Now, the problem there is the ad infinitum bit. Dictionaries are limited in size, so eventually your definitions are going to lead back to themselves. Not only that, but unless you have an internal understanding of the meaning of a word then you have to go and look that up too.
This leaves us two options:
1) The definitions are eventually grounded, in which case they leave the realm of the defined and enter the realm of experience, which is undefinable in its own realm - defintions require symbols which are pointers to experience, they aren't part of the experience itself
2) The definitions eventually loop round and what you have is a circular reference, which is no good to anyone. A circular reference that doesn't refer to anything you know would look something like this - "Freebles are a groshnik kind of wifflebop." "Wifflebops are a frequent sight when weshlurfling your spikquoddle." "Spikquoddles are a common byproduct of less freebles." Without any idea what the words might point to, you have no way of getting into the loop and attaining any understanding.

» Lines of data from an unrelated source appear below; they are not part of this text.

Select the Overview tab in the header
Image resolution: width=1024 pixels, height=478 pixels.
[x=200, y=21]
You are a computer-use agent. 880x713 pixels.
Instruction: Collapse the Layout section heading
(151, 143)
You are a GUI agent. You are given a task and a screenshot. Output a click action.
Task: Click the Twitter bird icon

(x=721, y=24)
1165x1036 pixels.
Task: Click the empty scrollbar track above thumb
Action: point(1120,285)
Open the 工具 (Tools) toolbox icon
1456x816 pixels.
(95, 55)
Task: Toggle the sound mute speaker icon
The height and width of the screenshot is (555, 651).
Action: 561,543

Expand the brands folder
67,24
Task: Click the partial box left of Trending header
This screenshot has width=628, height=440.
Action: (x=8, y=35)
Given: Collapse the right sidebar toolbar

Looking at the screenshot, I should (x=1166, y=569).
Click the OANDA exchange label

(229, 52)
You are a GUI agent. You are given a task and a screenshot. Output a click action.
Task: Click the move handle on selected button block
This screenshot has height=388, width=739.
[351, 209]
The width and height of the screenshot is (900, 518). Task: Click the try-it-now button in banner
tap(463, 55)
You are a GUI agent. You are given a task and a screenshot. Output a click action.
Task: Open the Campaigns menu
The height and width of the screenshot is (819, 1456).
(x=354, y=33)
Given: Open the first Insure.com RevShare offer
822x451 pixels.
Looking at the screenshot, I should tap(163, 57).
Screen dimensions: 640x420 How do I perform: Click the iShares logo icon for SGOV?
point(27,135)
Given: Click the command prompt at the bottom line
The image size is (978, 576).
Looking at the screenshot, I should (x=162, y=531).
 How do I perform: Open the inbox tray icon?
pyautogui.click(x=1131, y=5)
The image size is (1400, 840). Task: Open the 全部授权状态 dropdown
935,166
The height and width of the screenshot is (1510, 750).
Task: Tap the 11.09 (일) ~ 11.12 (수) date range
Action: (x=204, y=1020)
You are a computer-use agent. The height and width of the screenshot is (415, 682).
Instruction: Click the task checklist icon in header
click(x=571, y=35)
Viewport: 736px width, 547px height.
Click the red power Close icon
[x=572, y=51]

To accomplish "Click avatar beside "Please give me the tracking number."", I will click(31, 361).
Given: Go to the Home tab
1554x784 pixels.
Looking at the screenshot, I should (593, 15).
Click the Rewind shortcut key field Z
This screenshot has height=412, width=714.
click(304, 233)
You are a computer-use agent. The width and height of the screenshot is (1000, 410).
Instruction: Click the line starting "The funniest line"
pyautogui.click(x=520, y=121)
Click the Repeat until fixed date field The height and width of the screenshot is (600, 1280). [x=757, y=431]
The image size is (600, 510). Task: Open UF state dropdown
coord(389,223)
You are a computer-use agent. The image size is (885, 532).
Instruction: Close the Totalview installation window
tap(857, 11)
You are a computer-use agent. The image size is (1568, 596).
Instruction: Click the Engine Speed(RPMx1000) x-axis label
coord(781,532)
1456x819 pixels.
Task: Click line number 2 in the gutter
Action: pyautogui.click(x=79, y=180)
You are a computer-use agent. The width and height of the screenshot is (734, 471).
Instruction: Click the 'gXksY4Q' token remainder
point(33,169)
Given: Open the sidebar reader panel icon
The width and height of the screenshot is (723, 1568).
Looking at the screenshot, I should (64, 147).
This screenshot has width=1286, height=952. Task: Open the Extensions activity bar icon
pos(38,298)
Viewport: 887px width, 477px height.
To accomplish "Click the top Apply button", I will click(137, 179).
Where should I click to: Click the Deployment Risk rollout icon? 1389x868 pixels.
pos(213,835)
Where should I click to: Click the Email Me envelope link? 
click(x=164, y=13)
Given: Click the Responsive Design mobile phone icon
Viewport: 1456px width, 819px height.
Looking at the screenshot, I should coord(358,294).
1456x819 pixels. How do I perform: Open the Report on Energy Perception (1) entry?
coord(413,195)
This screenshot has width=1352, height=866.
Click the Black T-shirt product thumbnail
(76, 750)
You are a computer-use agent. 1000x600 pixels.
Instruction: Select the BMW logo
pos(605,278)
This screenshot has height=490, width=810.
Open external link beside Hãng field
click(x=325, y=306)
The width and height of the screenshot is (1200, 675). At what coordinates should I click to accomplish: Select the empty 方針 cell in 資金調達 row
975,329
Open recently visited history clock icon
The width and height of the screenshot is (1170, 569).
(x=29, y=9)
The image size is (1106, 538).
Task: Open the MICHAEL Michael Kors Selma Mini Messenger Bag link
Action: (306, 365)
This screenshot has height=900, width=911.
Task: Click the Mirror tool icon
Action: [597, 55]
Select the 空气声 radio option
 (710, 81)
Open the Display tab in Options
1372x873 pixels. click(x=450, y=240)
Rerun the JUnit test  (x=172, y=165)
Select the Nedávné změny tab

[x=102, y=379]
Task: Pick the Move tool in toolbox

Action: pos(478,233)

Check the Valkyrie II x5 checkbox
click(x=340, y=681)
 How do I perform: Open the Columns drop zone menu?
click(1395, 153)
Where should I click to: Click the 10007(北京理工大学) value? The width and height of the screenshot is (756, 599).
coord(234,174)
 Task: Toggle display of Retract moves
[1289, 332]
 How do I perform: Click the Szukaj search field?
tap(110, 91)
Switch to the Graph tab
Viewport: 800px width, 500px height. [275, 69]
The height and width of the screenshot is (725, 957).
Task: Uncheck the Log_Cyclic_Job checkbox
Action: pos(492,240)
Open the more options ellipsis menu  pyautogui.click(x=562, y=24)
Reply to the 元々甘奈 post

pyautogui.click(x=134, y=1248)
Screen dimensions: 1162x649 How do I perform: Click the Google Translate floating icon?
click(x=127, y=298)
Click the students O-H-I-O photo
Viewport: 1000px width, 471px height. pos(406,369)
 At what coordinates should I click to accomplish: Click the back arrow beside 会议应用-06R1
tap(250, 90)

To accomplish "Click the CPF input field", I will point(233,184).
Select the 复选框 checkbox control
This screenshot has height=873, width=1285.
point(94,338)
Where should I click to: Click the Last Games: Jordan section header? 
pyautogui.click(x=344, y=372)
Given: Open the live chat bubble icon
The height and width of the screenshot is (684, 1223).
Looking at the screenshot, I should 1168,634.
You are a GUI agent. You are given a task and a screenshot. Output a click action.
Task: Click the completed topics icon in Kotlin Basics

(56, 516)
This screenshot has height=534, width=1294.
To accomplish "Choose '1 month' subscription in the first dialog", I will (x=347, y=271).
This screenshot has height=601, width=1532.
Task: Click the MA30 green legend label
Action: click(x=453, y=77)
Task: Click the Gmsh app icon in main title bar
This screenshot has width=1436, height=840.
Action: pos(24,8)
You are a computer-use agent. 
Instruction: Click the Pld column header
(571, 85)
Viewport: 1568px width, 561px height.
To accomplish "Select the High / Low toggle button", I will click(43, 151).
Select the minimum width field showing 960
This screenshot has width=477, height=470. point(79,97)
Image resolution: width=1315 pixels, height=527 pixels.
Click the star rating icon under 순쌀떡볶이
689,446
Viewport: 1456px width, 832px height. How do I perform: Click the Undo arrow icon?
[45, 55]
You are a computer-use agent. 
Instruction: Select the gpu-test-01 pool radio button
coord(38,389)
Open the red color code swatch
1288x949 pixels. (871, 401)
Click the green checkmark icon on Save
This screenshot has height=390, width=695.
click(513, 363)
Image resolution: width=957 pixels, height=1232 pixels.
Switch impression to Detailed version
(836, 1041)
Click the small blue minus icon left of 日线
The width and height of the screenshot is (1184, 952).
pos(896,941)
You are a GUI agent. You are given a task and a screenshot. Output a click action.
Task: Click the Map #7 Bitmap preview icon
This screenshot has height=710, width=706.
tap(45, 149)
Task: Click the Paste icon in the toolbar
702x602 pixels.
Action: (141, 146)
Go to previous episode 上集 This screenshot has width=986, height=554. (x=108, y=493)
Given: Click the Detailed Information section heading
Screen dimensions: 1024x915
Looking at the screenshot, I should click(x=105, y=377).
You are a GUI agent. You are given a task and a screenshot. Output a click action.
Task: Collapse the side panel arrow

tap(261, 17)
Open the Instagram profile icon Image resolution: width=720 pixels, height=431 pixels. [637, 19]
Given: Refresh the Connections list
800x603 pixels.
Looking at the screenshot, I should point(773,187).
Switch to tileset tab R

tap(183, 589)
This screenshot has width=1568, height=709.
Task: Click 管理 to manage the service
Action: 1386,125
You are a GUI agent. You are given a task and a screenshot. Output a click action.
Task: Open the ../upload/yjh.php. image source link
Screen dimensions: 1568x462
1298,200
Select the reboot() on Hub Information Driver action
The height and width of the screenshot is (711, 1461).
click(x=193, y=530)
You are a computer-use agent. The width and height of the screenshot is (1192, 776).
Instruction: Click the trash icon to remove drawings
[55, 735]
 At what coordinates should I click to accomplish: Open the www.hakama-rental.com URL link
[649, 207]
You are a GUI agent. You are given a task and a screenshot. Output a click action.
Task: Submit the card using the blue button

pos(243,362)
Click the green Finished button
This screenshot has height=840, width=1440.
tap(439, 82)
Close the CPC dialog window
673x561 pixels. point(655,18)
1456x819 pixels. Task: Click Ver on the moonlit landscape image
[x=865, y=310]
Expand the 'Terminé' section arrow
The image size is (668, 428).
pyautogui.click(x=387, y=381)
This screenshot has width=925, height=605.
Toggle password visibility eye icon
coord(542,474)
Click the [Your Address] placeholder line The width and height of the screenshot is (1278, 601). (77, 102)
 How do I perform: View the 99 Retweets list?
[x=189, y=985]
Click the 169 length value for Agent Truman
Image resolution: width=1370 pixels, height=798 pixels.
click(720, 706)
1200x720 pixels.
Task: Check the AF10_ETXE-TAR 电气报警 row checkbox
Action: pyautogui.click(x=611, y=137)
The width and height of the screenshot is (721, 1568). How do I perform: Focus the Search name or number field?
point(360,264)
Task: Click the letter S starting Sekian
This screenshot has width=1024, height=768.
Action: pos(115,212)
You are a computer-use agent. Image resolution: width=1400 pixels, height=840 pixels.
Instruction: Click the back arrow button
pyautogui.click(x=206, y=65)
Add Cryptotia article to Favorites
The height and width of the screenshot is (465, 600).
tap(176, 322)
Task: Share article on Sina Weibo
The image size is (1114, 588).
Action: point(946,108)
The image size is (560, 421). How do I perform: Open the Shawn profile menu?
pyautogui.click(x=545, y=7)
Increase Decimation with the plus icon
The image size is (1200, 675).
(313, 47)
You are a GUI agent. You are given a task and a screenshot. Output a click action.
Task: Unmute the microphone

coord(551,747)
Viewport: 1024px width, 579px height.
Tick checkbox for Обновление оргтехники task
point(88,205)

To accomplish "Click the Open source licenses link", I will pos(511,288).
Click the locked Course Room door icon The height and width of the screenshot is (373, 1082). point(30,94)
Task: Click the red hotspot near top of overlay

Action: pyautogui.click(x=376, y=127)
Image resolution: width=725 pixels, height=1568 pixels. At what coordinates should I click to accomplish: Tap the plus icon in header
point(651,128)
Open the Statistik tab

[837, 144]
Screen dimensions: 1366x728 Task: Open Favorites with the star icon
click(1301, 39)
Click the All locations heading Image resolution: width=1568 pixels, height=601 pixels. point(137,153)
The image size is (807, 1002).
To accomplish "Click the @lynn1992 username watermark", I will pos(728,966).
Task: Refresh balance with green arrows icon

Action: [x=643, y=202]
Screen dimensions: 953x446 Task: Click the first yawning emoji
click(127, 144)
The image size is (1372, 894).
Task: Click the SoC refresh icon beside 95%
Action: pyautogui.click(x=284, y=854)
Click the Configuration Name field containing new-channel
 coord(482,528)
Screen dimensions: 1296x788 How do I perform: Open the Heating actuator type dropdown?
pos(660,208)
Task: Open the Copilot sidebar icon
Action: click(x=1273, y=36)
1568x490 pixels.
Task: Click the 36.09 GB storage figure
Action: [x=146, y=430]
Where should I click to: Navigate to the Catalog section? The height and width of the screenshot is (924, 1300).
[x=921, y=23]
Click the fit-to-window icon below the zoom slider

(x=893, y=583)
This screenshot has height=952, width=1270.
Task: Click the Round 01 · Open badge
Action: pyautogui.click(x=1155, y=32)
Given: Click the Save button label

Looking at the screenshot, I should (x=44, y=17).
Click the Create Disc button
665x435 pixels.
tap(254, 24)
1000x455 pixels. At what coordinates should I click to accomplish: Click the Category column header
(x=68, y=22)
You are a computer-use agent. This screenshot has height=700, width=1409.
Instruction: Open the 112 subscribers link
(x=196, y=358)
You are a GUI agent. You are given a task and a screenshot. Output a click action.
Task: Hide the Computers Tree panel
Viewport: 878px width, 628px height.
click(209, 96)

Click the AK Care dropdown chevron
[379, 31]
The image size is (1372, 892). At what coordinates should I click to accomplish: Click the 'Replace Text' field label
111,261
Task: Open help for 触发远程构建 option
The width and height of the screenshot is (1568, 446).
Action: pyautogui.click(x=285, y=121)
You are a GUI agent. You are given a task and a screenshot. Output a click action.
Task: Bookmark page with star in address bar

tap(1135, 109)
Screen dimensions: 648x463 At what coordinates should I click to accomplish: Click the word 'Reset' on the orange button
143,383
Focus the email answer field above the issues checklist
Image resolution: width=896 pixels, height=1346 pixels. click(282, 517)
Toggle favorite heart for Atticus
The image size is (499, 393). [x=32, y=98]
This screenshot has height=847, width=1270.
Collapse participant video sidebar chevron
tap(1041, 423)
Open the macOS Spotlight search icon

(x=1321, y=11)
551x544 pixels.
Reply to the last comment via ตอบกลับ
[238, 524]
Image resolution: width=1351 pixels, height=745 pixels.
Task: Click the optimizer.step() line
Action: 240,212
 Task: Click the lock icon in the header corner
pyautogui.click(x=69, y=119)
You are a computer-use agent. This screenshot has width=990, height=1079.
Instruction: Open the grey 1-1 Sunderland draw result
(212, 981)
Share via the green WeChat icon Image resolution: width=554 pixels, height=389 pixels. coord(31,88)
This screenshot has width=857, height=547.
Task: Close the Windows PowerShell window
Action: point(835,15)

So, either your definitions are looped and not based in reality, or they link to experience which is inherently subjective. In order to communicate you have to hope that your experiences are similar enough to the person you are communicating with that you have a degree of intersubjectivity (a shared approach to the experience) and thus can find ways to explain things to them.
One of the things that I find useful about the Myers-Briggs psychological test is that it indicates something about the way the people view the world and their approach to it. The idea that other people might not jus have different conclusions, but be working from distinctly different approaches to and experiences of the same situation is one that came to me very late in life. Previous to that I had assumed that any differences between people came from either incomplete information or from not thinking clearly enough about it. Realising that other people may in fact be experiencing a different world to me and that therefore I would never
be able to come to an agreement with them about the world caused a radical change in my thinking about communication. It meant that I lost a lot of my interest in arguing about the nature of reality and the way the world works unless I believe that the person I am talking to thinks about the world in a sufficiently similar way that we will eventually be able to reach an understanding.